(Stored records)
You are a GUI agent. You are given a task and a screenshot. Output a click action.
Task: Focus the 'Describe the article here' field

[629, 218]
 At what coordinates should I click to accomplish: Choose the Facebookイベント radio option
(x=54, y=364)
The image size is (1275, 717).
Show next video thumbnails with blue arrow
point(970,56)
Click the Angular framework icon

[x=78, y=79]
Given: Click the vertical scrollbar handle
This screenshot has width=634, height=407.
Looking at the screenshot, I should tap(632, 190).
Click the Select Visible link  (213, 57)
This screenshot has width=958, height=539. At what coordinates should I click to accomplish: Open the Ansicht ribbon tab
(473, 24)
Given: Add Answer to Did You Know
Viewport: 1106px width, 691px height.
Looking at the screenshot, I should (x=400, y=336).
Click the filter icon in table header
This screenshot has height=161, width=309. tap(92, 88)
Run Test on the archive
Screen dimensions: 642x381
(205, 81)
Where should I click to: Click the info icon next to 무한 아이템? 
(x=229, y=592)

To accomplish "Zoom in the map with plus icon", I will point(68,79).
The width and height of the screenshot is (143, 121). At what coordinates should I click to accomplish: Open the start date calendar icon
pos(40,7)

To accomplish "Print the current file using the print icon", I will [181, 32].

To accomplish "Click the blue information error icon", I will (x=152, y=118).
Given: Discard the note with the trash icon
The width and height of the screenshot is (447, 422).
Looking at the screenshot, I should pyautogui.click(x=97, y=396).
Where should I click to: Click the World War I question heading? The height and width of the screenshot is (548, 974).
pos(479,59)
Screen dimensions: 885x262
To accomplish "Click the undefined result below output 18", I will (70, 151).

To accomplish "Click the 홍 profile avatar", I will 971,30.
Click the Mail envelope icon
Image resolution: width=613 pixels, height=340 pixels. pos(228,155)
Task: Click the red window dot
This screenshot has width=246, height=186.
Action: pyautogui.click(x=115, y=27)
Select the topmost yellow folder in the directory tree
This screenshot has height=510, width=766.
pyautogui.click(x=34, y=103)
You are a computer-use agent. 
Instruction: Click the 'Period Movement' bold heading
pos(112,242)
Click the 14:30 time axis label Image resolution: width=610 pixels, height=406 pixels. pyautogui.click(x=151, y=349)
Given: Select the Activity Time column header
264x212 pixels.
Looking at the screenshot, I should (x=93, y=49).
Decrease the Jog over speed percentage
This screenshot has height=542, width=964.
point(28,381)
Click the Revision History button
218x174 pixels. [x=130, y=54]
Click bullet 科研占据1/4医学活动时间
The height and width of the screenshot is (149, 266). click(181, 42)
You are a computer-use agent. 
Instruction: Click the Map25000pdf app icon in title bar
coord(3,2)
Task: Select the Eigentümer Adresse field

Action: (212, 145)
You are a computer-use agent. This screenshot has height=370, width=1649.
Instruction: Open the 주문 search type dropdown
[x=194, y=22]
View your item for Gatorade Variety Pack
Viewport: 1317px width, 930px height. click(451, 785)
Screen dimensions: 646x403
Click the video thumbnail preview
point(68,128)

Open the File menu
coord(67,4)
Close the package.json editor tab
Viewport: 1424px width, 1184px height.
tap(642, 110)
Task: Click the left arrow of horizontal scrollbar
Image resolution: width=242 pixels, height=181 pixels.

INSTRUCTIONS FOR THE TASK — Your answer must be the line with "This screenshot has height=542, width=964." and all lines after it through the final line of the entries, copied exactly and with nothing added.

ANSWER TO THIS TASK —
This screenshot has height=542, width=964.
point(28,381)
Click the Revision History button
218x174 pixels. [x=130, y=54]
Click bullet 科研占据1/4医学活动时间
The height and width of the screenshot is (149, 266). click(181, 42)
You are a computer-use agent. 
Instruction: Click the Map25000pdf app icon in title bar
coord(3,2)
Task: Select the Eigentümer Adresse field

Action: (212, 145)
You are a computer-use agent. This screenshot has height=370, width=1649.
Instruction: Open the 주문 search type dropdown
[x=194, y=22]
View your item for Gatorade Variety Pack
Viewport: 1317px width, 930px height. click(451, 785)
Screen dimensions: 646x403
Click the video thumbnail preview
point(68,128)

Open the File menu
coord(67,4)
Close the package.json editor tab
Viewport: 1424px width, 1184px height.
tap(642, 110)
Task: Click the left arrow of horizontal scrollbar
Image resolution: width=242 pixels, height=181 pixels.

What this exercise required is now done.